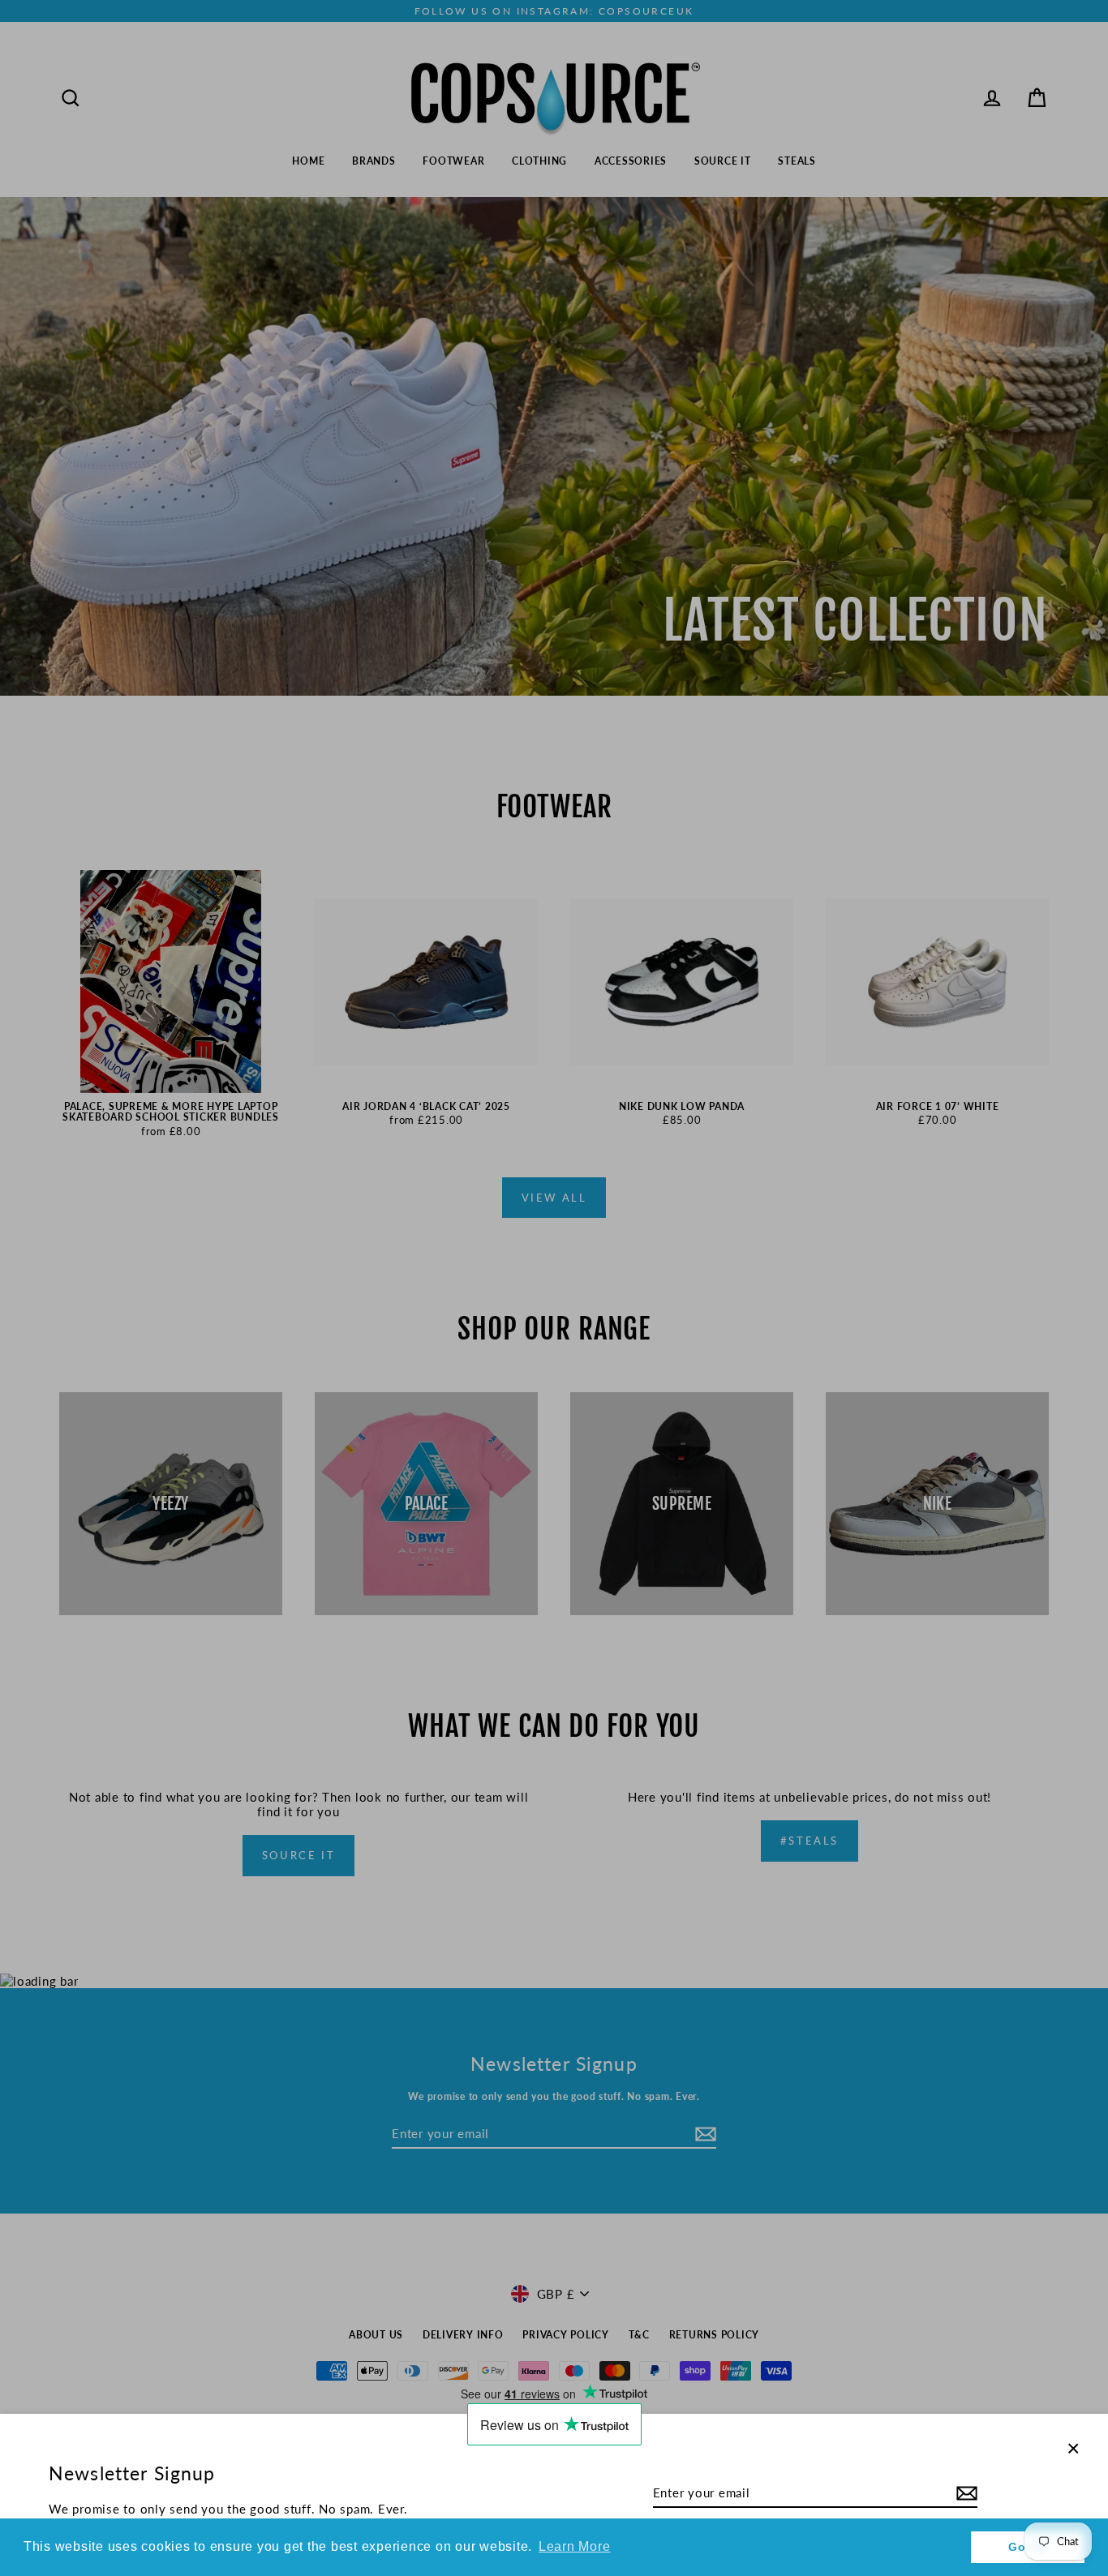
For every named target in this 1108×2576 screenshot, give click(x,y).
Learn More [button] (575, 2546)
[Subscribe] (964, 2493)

==

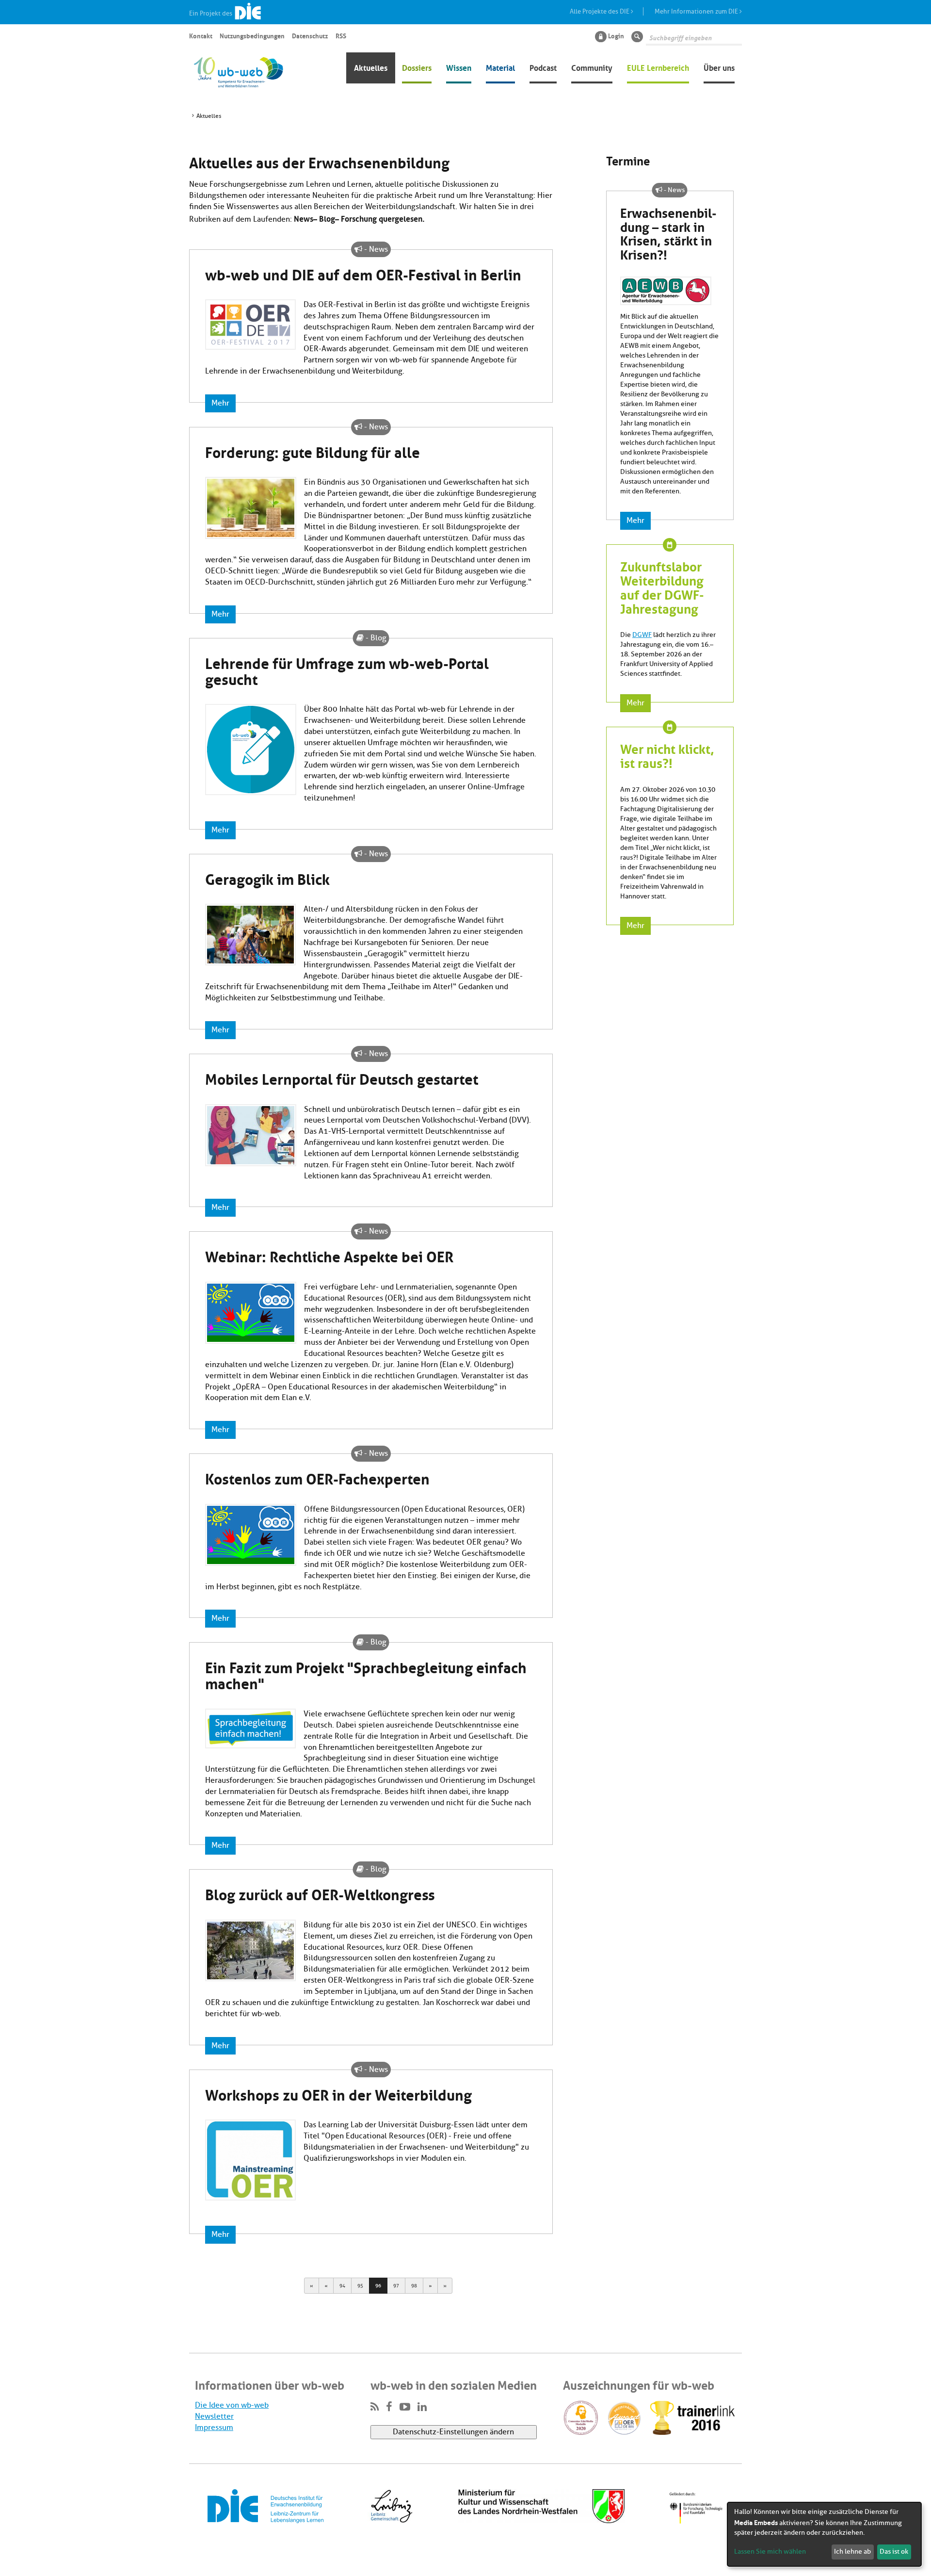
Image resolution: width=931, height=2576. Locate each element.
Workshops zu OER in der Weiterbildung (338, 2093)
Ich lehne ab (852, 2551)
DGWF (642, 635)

_TASK TO CARRY OUT:_
Reproduce word for word the material above, beginning with the line that contains "For every named" and ending with the line that contains "[Subscribe] (964, 2493)".

_OUTPUT OF THE EXERCISE:_
For every named target in this 1108×2576 screenshot, give click(x,y).
Learn More [button] (575, 2546)
[Subscribe] (964, 2493)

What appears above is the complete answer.